Sure enough, the children's theatre and bad films followed, but so did something completely unexpected. He took on the role of a drag queen in The Adventures of Priscilla, Queen of the Desert (1996), against all the advice that a gay part could damage his status as a sex symbol.

It was a career-changing role. The film became his kitsch calling card on an Abba-obsessed world, and led to the part of Ed Exner, the conniving, overconfident young cop in L.A. Confidential (1997), a role that launched him as an international matinee idol opposite a seething, thuggishly fragile Crowe.
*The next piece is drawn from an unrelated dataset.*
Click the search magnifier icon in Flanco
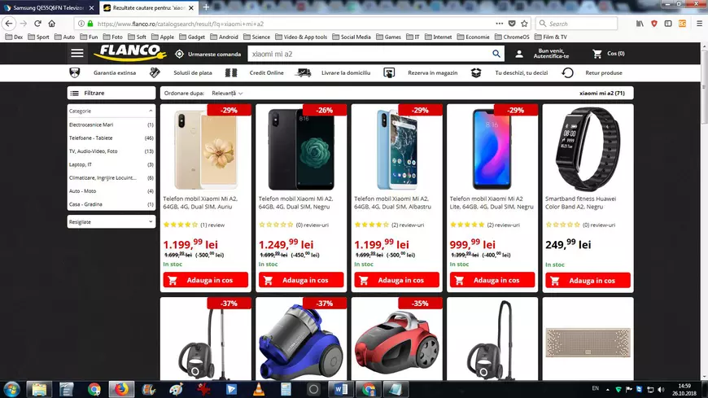coord(496,54)
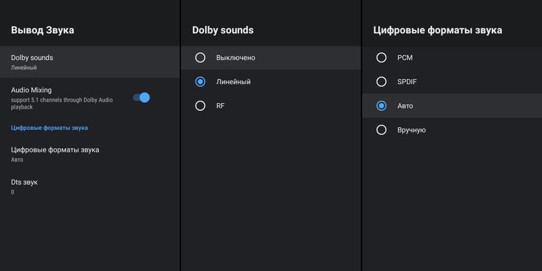Click the Линейный text label in list
This screenshot has height=271, width=542.
[x=234, y=82]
Since then, Crowe has trodden the highest ground imaginable in Hollywood, culminating in last month's Oscar win. Meanwhile, Pearce has made some odd choices: Woundings (1998), Ravenous (1999), A Slipping-Down Life (1999), all independent efforts, quirky stories, off-centre roles. Only last year's Rules of Engagement stands out commercially, but even then, Pearce was in the background in a character role.

With Memento, though, he's picking up some rave reviews. Suddenly, Pearce is back in contention as an actor with that elusive quality Hollywood power-brokers like to call "heat". He is currently slated to star in a remake of H.G. Wells' The Time Machine, produced by Steven Spielberg and directed by the writer's great-grand-nephew Simon Wells. The Count of Monte Cristo is also coming up for international release, a mainstream epic with Pearce playing "the bastard" opposite Jim Caviziel.

It's hard not to wonder if Pearce has been deliberately taking the hard road up till now. And when I ask him if he is simply afraid of stardom, he says "Yeah".

But, after a long pause, he adds: "I have to be honest and say my ego is saying go for it, to listen to what my American agent wants me to do. But I think the Neighbours experience and I wasn't even in the front line like Kylie and Jason were was really enough for me.

"If I can just find a line somewhere between the independents and the mainstream, I'll be happy. Quite often people will say to me that this or that is not a good career move. But the people who work for me know I will do what I want to do. And when I come across something like Memento and see that it takes me into another world, that it's original and innovative, well of course I will want to go there.

"It's funny, you know, a lot of people say to me, 'Oh God, you've obviously given up acting after L.A. Confidential. Russell went on, but you didn't?"' He laughs at this outrageously and responds to his imaginary interrogator. "'No mate. You've really got no idea why I do what I do, or how I operate at all'.

"I just love the idea of coming out of the woodwork, saying, 'Here I am, this is what I am offering: whammo!, Seen it? OK. Goodbye'."